While there is a tacit understanding that the global IT opportunities were responsible for the social and economic changes of the last few decades, the transformative role played by NASSCOM has never been properly acknowledged and this book attempts to do so.

It is a book that weaves together Harish Mehta’s personal journey, his life as one of India’s earliest tech entrepreneurs, and his role in founding and growing NASSCOM. And it has received lavish endorsements from the senior leadership of the corporate world and Indian bureaucracy.

The Maverick Effect walks us through that soon-to-be-forgotten terrain, a time when INDIAN EXPRESS carried a headline about ‘Softwear’. A time when a customs officer asked for samples of what was being exported, Harish Mehta handed him a floppy disk, and the officer thrust a stapler pin through the disk to attach it to a form, blithely uncaring that he had ruined it.
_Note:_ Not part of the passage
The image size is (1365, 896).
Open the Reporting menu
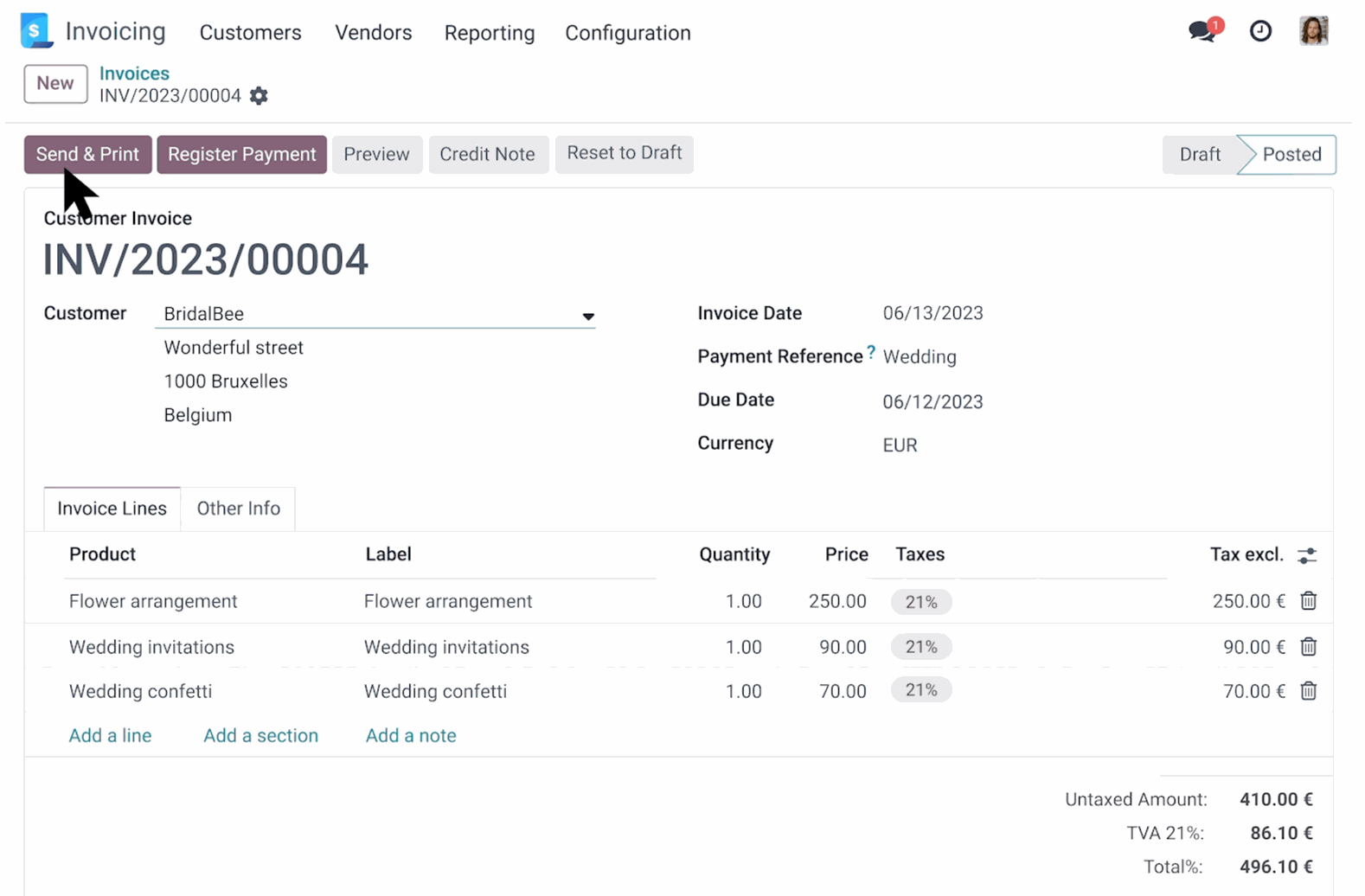click(489, 33)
And once, when a senior bureaucrat was told that the software business’s potential could be $1 billion, his guffawed retort was, “Young man, do you know how many zeroes are in one billion?”
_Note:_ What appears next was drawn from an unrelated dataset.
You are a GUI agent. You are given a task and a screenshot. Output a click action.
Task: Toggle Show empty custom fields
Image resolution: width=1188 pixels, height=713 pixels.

Bureaucracy was that nasty barrier which forced young entrepreneurs into paperwork battles in government offices, draining away energy that should have been reserved for innovation. However, this book showcases the many officials who helped achieve their goals, year after year, without a single incident of bribery. It is equally subjective in documenting the resistance to NASSCOM’s efforts by MAIT, another more traditional industry body.

When NASSCOM was established, its aim was government-industry collaborations that would fuel intelligent economic strategy and give the Indian IT capability access to world markets. Perhaps what made it unappealing to powerful lobbyists was that these efforts were never restricted to favoured members but on benefits for the entire industry. There were bureaucrats who welcomed this new approach of a level playing field and an ‘India first’ strategy. Even the dissenters soon saw that when the pie increases in size, each slice is going to be larger too.
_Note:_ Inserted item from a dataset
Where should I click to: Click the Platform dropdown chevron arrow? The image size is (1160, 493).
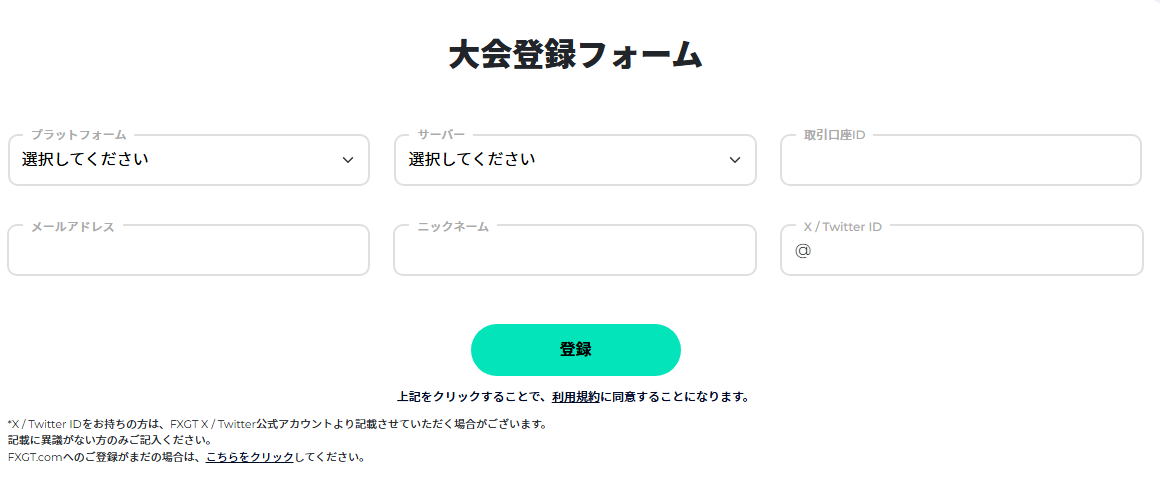coord(348,160)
The new culture that developed inadvertently drew from the non-hierarchical US business environment and its related efficiency, the Jain teachings Harish Mehta was brought up with, and partly the influence of the European Union where competing entities collaborate for the greater good. A cohesive team came together with no personal agenda and a ‘growth mindset’; with no room for elderly statesmen or a laddering system. What a welcome wind of change!

It was a time of transition when it suddenly felt like the future had arrived – data transfer that once took days got done in hours! But it was still an India where a telecom minister might inquire, “Yeh bandwidth kya cheez hai”. The dawning of India as a ‘technology destination’ took place in this flurry of opportunity, confusion, continuous activity, and persistent effort from NASSCOM.

This book also examines larger issues, condensed in time by the extra-swift passage of this significant historical era. Why were software services and outsourcing essential to incubate an ecosystem and build a critical mass before moving to IP-driven output? Would MNCs entering India be the ruin of us, or help us move to a higher and more stable ground? Were the Indian engineers working in the US, struggling to cope with an unfamiliar climate, the lack of domestic help and vegetarian food, the fire-alarms that rang out when they tried to cook – really stealing jobs or simply enhancing the efficiency of the US business environment?

One of the most dramatic events this book describes is the 2009 scandal when the gentle and endearing Ramalinga Raju, founder of Satyam Computer Services, then India’s fourth-largest IT company, stood up and publicly confessed to a massive accounting fraud. NASSCOM immediately rallied round to protect Brand India (which it had struggled to establish), ensuring that Satyam would continue to deliver its client commitments, and forbidding competitors from poaching.

There is also an in-depth profile of Dewang Mehta, for a long time the face of NASSCOM but with the kind of personality which made him unpopular among some. The author’s paean to Dewang’s commitment to growing the Indian economy through IT, and Dewang’s fundamental patriotism and love for India, is moving indeed.